Unsere Uni (UTS in Sydney) engagiert sich beispielsweise sehr für Nachhaltigkeit und bringt dies in alle wichtigen Entscheidungen mit ein. Bei einer „grünen Campustour“ kamen wir aus dem Staunen gar nicht mehr heraus, als uns klar wurde, dass fast jedes schicke architektonische Detail in den Gebäuden auch gleichzeitig einen funktionalen, clever durchdachten Nutzen hat. Nachhaltigkeit geht hier ganz eng einher mit Faszination, Innovation und Zukunft. Das gefällt uns ziemlich gut.

An anderen Stellen – insbesondere im Alltag – fallen uns dann aber auch immer wieder Dinge auf, die nicht so nachhaltig gelöst sind. Ein Thema ist zum Beispiel Recycling und Mülltrennung. Diese Verfahren sind gerade noch im Aufbau und vielerorts noch gar nicht ausgereift. Außerdem stellen wir uns die Frage, ob es wirklich notwendig ist, jeden Samstag ein riesiges Feuerwerk am Darling-Harbour zur Unterhaltung anzubrennen. Zudem ist es üblich nahezu jede weitere Strecke mit dem Flugzeug zurück zu legen; selbst wenn es auch eine emissionsärmere Alternative gibt.
 

Was ist euer gemeinsames Traum-Projekt, mit dem ihr euch in Zukunft für Nachhaltigkeit engagieren würdet?

Mit unserem gemeinsamen Blog „Green Steps on Red Ground“ haben wir bereits den ersten grünen Schritt in Richtung unseres Traum-Projekts gewagt. Je mehr wir uns mit dem Thema Nachhaltigkeit beschäftigen, umso klarer wird uns auch, dass diese Thematik langfristig gesehen keine ungeliebte Randbedingung bleiben darf. Sie sollte vielmehr in Wirtschaft, Politik und all unseren Alltagen einen festen Platz bekommen.
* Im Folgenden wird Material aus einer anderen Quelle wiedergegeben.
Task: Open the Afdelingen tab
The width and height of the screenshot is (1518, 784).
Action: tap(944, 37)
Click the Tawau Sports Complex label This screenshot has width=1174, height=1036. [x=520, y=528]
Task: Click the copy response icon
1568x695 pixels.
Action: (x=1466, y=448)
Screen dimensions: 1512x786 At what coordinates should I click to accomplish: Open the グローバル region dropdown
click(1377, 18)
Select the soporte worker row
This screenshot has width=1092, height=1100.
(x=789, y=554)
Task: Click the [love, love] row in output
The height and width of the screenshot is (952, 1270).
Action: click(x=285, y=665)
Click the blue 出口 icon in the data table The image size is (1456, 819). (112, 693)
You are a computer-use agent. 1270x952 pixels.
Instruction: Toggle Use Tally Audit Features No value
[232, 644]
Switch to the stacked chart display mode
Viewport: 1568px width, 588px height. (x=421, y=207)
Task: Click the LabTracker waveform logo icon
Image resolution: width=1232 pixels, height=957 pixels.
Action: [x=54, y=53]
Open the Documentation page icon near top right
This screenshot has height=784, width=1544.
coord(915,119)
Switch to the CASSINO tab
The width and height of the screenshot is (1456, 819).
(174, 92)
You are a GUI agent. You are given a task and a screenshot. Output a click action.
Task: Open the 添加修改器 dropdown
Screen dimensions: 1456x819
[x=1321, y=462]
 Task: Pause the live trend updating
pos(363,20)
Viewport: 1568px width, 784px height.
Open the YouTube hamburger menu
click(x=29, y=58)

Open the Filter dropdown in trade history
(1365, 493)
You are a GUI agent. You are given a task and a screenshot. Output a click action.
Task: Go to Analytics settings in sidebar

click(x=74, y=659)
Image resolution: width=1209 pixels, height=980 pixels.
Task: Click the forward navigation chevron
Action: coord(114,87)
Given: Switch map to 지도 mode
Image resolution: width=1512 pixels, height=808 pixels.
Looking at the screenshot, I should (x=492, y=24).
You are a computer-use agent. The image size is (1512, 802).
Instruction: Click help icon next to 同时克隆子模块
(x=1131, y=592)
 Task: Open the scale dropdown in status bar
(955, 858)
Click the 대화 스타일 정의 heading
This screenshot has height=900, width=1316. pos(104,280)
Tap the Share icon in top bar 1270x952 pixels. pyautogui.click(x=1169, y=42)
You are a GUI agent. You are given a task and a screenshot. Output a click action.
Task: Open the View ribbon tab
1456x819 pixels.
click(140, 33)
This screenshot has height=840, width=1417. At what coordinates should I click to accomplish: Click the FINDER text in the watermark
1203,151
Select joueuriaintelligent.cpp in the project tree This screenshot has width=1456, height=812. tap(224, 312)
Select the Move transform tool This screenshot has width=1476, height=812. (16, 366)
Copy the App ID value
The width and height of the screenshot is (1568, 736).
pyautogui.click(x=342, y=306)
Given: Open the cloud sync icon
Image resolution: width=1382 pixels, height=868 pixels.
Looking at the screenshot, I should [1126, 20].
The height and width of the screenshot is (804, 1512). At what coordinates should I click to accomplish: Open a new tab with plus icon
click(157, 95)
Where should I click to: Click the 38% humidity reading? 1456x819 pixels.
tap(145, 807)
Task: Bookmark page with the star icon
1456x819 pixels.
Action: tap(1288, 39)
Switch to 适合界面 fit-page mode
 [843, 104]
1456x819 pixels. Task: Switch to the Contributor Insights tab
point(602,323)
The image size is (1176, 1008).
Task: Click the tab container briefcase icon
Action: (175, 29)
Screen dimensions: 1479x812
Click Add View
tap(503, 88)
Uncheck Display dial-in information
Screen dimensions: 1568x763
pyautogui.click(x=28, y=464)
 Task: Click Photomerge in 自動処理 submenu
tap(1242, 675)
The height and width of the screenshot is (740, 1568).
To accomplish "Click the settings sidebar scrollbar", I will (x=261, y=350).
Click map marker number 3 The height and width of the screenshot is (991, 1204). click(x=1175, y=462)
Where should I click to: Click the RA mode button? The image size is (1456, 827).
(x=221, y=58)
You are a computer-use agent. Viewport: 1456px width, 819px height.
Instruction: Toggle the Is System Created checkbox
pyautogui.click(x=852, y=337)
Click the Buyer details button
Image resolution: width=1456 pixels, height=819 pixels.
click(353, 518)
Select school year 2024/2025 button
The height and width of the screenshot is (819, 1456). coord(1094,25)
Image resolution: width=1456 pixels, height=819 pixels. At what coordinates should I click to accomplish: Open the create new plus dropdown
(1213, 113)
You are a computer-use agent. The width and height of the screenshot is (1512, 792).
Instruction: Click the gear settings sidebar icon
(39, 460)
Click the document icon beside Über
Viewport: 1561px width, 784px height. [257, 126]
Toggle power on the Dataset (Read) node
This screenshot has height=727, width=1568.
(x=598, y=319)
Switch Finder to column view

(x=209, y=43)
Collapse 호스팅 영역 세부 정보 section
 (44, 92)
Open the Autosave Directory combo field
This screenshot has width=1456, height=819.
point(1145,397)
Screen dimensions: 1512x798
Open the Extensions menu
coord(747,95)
Wir wollen mit dem Blog einen Beitrag dazu leisten, indem wir unser Nachhaltigkeitswissen aus Studium und Privatleben weitergeben und dabei viele andere Menschen – auf die entspannte australische Art die wir hier kennen und lieben gelernt haben – immer wieder inspirieren, begeistern und dazu motivieren mit uns ein paar grüne Schritte zu gehen.
Würden wir jetzt mal „größer“ und vielleicht auch etwas naiv vor uns Hinträumen dürfen, dann sind wir beide von dem Gedanken sehr fasziniert ein langfristiges nachhaltiges Lebens-/Wohn-/Arbeitsprojekt auf einem kleinen Hof mit Restaurant und Hofladen umzusetzen. Die Lebensmittel kommen aus dem Garten oder aus der Region, die Rezepte entwickeln wir nach Saison und Ernteerträgen, textile Produkte für den Laden werden von uns selbst aus Naturmaterialien produziert, die Energie wird durch Solarzellen auf dem Dach bereitgestellt. Dabei wollen wir auch unser Ingenieurswissen kreativ und verantwortungsvoll einbringen und vielleicht sogar weiterentwickeln. Anhand von Projekten oder Workshops mit Kindern, Unternehmen oder Urlaubsgästen könnten wir mit viel Spaß unser Nachhaltigkeits-Wissen weitergeben und besondere Momente erleben. Das ist zurzeit noch ein Traum – doch wer weiß – vielleicht wird er eines Tages tatsächlich Realität werden.
Einen wichtigen Aspekt müssen wir dabei natürlich auch erwähnen: Unser Hofhund würde ‚Terry‘ heißen. :)

Wir wünschen den beiden weiterhin viel Erfolg bei ihrem nachhaltigen Engagement und drücken die Daumen, dass ihr Traum eines Tages real wird!